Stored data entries
━━━━━━━━━━━━━━━━

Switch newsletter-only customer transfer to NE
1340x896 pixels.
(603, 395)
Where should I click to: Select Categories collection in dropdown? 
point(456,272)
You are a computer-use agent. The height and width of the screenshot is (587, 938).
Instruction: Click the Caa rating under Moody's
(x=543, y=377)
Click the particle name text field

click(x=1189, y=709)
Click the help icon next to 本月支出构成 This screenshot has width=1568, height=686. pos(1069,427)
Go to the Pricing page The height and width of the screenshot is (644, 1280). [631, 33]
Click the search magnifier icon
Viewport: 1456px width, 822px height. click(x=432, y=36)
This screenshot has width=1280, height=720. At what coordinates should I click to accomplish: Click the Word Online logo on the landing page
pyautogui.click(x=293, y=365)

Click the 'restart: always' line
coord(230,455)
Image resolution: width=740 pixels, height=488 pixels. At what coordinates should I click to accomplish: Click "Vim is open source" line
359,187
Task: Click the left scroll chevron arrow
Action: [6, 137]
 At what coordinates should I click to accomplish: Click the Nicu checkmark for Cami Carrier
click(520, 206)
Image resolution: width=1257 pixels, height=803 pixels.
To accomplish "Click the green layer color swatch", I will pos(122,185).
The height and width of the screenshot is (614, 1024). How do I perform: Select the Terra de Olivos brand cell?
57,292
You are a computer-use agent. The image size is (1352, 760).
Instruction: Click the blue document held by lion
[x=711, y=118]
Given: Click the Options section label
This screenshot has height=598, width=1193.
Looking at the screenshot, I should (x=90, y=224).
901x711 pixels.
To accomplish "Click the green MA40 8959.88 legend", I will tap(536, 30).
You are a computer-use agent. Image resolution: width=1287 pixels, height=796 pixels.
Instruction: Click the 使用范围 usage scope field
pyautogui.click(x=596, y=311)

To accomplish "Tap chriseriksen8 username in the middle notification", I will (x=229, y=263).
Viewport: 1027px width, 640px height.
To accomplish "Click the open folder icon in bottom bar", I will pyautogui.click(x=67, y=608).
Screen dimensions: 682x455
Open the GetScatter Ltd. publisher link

━━━━━━━━━━━━━━━━

● **WHAT THE EXERCISE ASKS**
Begin at the line that has "This screenshot has height=598, width=1193." in the entries above; stop after the line that has "Viewport: 1027px width, 640px height.". Transcribe exactly those lines and no others.

● **RESPONSE BELOW**
This screenshot has height=598, width=1193.
Looking at the screenshot, I should (x=90, y=224).
901x711 pixels.
To accomplish "Click the green MA40 8959.88 legend", I will tap(536, 30).
You are a computer-use agent. Image resolution: width=1287 pixels, height=796 pixels.
Instruction: Click the 使用范围 usage scope field
pyautogui.click(x=596, y=311)

To accomplish "Tap chriseriksen8 username in the middle notification", I will (x=229, y=263).
Viewport: 1027px width, 640px height.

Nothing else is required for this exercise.